Figure 3b illustrates the different concepts stratified by the type of the model. Robustness to adversarial attacks was only addressed for applications based on deep learning (15%). Robustness to label noise was also mostly tackled for deep learning models (16%) and hybrid models (13%). The concept of external data and domain shift, as well as input perturbations and alterations, were the most addressed concepts across all types of models. Applications based on hybrid models addressed the smallest number of concepts (4), while applications based on deep learning covered the most (8).

An analysis of robustness concepts, stratified by medical specialty, is presented in Supplementary Table 5.

Moreover, an assessment of the combination between the type of data and the type of predictive model, available in Supplementary Fig. 1, revealed that deep learning models were primarily favoured for images, while non-deep learning methods, such as non-deep machine learning and linear regression models, were largely used for omics data.

Discussion

Building on the different notions extracted from the studies included in this scoping review, we identified eight general concepts to represent the robustness of machine learning models for different sources of perturbations: input perturbations and alterations, missing data, label noise, imbalanced data, feature extraction and selection, model specification and learning, external data and domain shift, and adversarial attacks. These concepts encompass perturbations and variations that can occur at different stages of a machine learning model’s life cycle. For example, input alterations and perturbations, missing data, label noise, and imbalanced data, occur during data acquisition, collection, and preparation; feature selection and extraction, model specification and learning are part of model development; and external data and domain shift, and adversarial attacks relate to model validation and deployment, as illustrated in Fig. 2. This classification highlights the diverse nature of robustness in ML solutions for healthcare applications.

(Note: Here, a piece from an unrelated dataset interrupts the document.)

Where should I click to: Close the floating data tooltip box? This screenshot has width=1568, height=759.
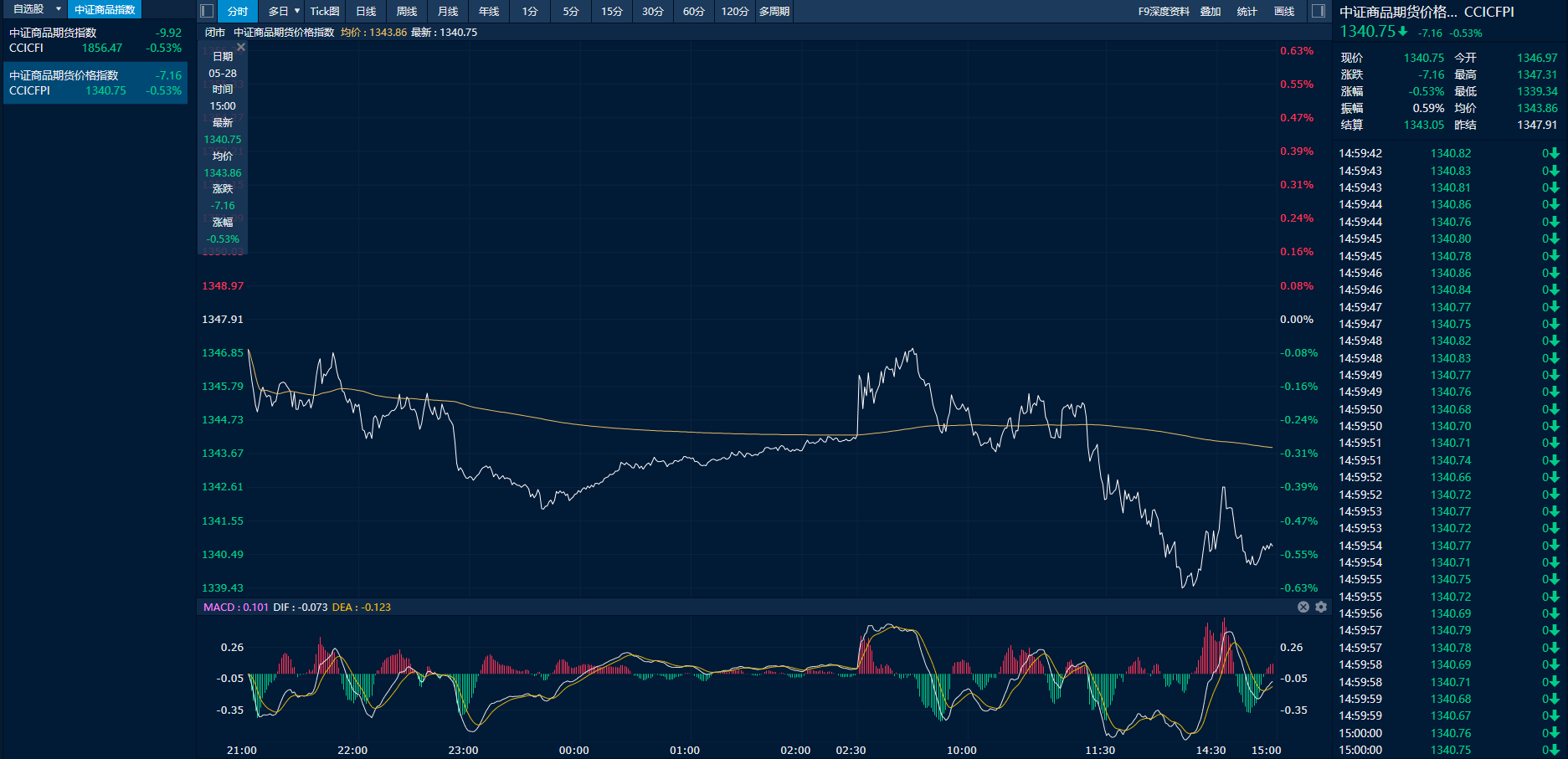(x=241, y=48)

The review also highlights the intersection between robustness and other intrinsic machine learning principles such as generalizability, fairness, and explainability. For instance, studies that evaluate the robustness to various data distributions through external validation inherently address the generalizability of the model19,20,21,22. Similarly, addressing the robustness of the model to specific minority groups directly relates to the notion of fairness23,24,25. Assessing the robustness of a model’s learned features to ensure the absence of spurious correlations is also intricately linked to model explainability26,27.

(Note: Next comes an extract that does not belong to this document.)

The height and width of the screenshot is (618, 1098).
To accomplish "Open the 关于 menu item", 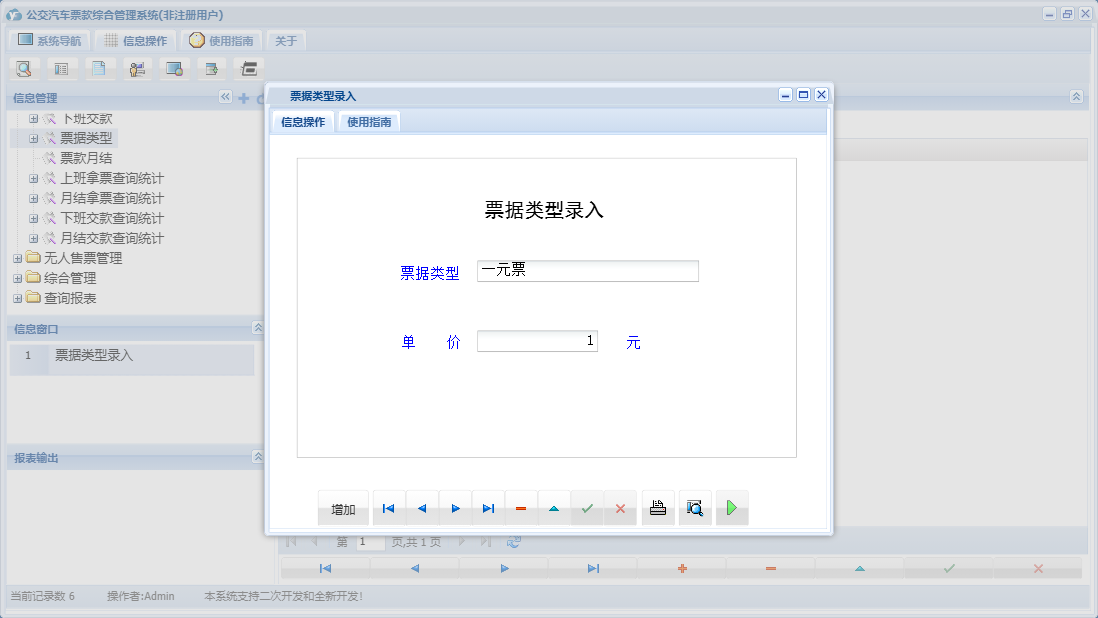I will [284, 40].
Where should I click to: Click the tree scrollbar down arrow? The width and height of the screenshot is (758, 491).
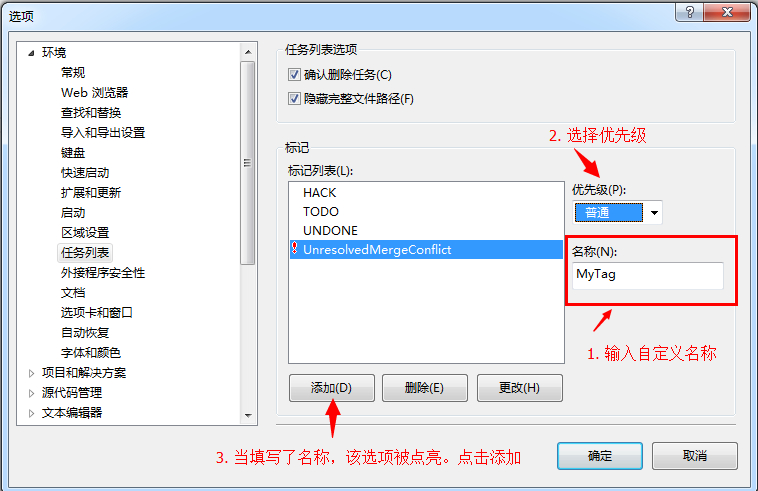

Our review also revealed that certain sources of perturbations were more subject to the choice of the predictive model or the type of data. For instance, adversarial attacks were used mostly (90%) to assess the robustness of deep learning models trained on image data. This is explained by the nature of adversarial attacks being perturbations that maintain the “visual” structure (from a human perspective) of the data as close as possible to the original data, which is more suited for image and ECG than for tabular data, for instance28,29. Only one study addressed adversarial attacks for clinical notes by applying transformations such as medical concept substitution, word replacement, or adverb removal30. Similarly, robustness to feature selection and extraction was mostly addressed for applications based on omics data (e.g. genomics, proteomics, metabolomics, etc.) and to image-derived data (e.g. radiomics) which are considered high-dimensional data. For applications based on such data, it is generally desirable to select only a subset of the most salient or most reliable features, introducing additional sources of perturbations. Robustness to missing data was mainly addressed for clinical data due to the inherent nature of missing data. Studies addressing missing data were not limited to a particular missingness mechanism (e.g., missing completely at random, missing at random, missing not at random)31,32. One study based on multimodality discussed robustness in settings where an entire modality was missing33. Furthermore, we observed that the choice of model is influenced by the type of data. For instance, deep learning models are favoured for image-based applications, while non-deep machine learning and linear regression models are often used for high-dimensional data, such as omics. This choice consequently impacts the robustness concepts that we retrieved from the literature.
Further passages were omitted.